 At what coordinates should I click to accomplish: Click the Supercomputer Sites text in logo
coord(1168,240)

*-*-*

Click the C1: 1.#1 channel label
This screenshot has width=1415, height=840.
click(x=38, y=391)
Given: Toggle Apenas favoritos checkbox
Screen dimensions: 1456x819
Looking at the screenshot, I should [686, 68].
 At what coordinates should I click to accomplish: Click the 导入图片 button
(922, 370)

*-*-*

EXERCISE —
Repeat the lines of the listing from the one containing "text in logo" through the one containing "coord(1168,240)", both included.

THE RESPONSE —
 At what coordinates should I click to accomplish: Click the Supercomputer Sites text in logo
coord(1168,240)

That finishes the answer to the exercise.